Codogener Strang 3‘-5‘
mRNA 5‘-3’
Der genetische Code ist … (seine Eigenschafften)
ein Triplett-Code: drei Basen codieren eine Aminosäure
überlappungsfrei:
Die Basentripletts werden hintereinander abgelesen
es wird keine Base in zwei Tripletts benutzt
kommafrei:
Die Tripletts folgen ohne Leerstellen aufeinander
alle Codons werden lückenlos abgelesen
eindeutig: Jedem Triplett ist genau eine Aminosäure zugeordnet
redundant (degeneriert):
AS werden von mehreren Tripletts codiert (es gibt mehr Codonen als notwendig
64 für 20 Aminosäuren)
verschiedene Tripletts können für die gleiche Aminosäure codieren
universell:
In fast allen Organismen stimmen Codes und zugehörige Aminosäuren überein
die DNA eines Menschen codiert z.B. im Stoffwechsel eines Bakteriums das gleiche Protein
Was macht der genetische Code ?
liefert die Übersetzungsvorschrift, um aus einer mRNA-Basensequenz die Aminosäuresequenz eines Proteins abzuleiten
Wie viele mögliche Codons gibt es ?
Wenn 3 aufeinanderfolgende Basen eine AS codieren, gibt es 64 (4 hoch 3) mögliche Codons
Welche Anwendungsmöglichkeiten gibt es bei PCR?
Kriminalistik
Nachweis von Viruserkrankungen: Bei sonst nicht nachweisbaren Infektionen (z.B. AIDS)
Nahrungsmittelkontrolle
Klärung von Verwandtschaftsbeziehungen:
evolutionäre Entwicklungslinien aufstellen z.B. zwischen Fossilfunden und heute noch lebenden (rezenten) Formen
Was wird für PCR benötigt ?
Den zu vervielfältigen DNA-Abschnitt
Nukleotide (dNTPs = desoxy-Nukleosid-Triphosphat)

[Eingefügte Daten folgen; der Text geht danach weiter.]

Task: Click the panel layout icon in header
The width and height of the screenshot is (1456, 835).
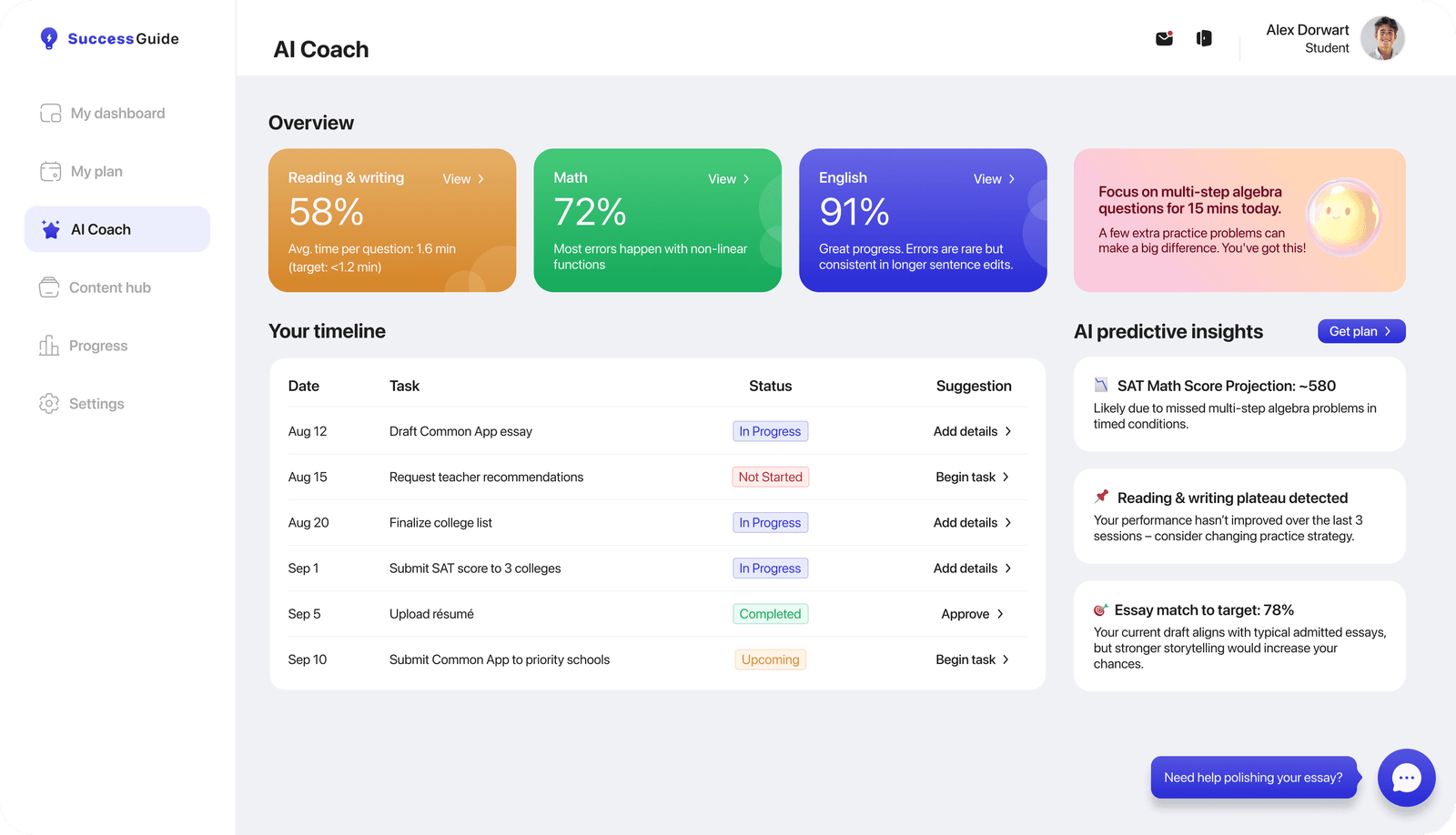Action: coord(1204,38)
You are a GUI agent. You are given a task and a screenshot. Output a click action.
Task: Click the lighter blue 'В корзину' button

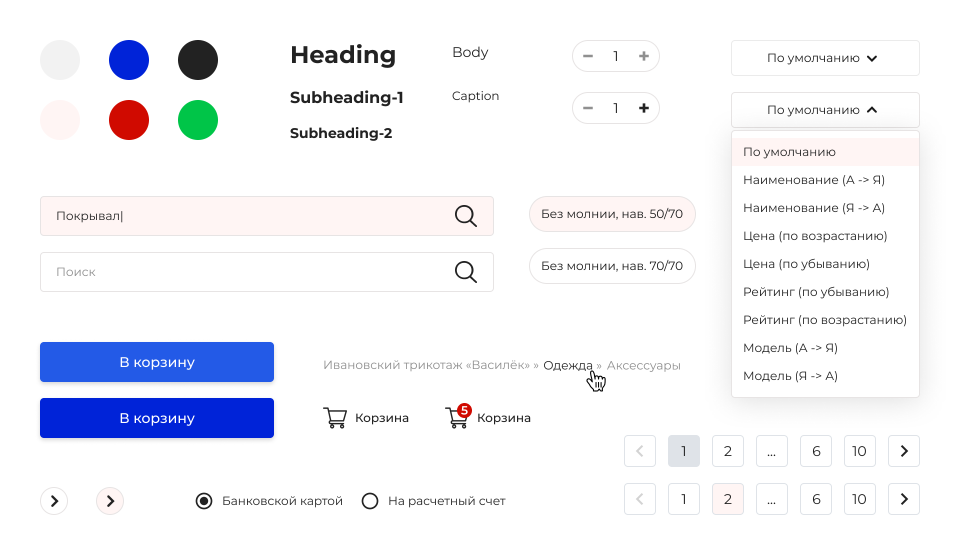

Hitzestabile DNA-Polymerasen (taq-Polymerase)
Zwei DNA-Primer
Wässriges Milieu/Pufferlösung
Ablauf PCR
Denaturierung
DNA-Strang/DNA-Abschnitt wird auf 94°C erhitzt
Wasserstoffbrückenbindungen lösen sich auf
DNA-Einzelstränge aufgelöst
Hybridisierung
Abkühlen auf etwa 50-60°C
Anlagerung von Primern auf DNA-Einzelstränge
Primer komplementär zu 3‘-Ende —> Startpunkte für DNA-Polymerase
Erhitzen bei 68-72°C
Hitzebeständige DNA-Polymerasen lagern an Primer
Synthese der komplementären DNA-Stränge ausgehend vom 3‘-Ende
Reaktionsschritte werden zyklisch wiederholt —> exponentielle Vermehrung der DNA-Abschnitte
Die DNA-Polymerase (taq-Polymerase) stammt aus ein Tiefseebakterium aus heißen Quellen
Was ist die Gelektrophorese und was macht diese ?
Sichtbarmachung/Verarbeitung der vervielfältigten DNA-Stücke
Trennung DNA-Fragmente entsprechend ihrer Größe in einem Gel und einem elektrischen Feld
Wie wird das Gel für die Gelektrophorese hergestellt und Ablauf Gelektophorese
In die Elektrophoresekammer wird heiße Agaroselösung gegossen
Mit einem Kamm werden Taschen in das Gel geformt
Nach Erstarren des Agarose-Gels wird es mit Pufferlösung überschichtet —> Agarose ist ein Zucker und bildet abgekühlt ein Netzwerk
Das Milieu zwischen den Elektroden wird elektrisch leitend
Die zu trennenden DNA-Fragmente werden mit einem Markerfarbstoff in die Taschen pipettiert
negativ geladene DNA wandert im elektrischen Feld durch das Gel zur positiven Elektrode, der Anode.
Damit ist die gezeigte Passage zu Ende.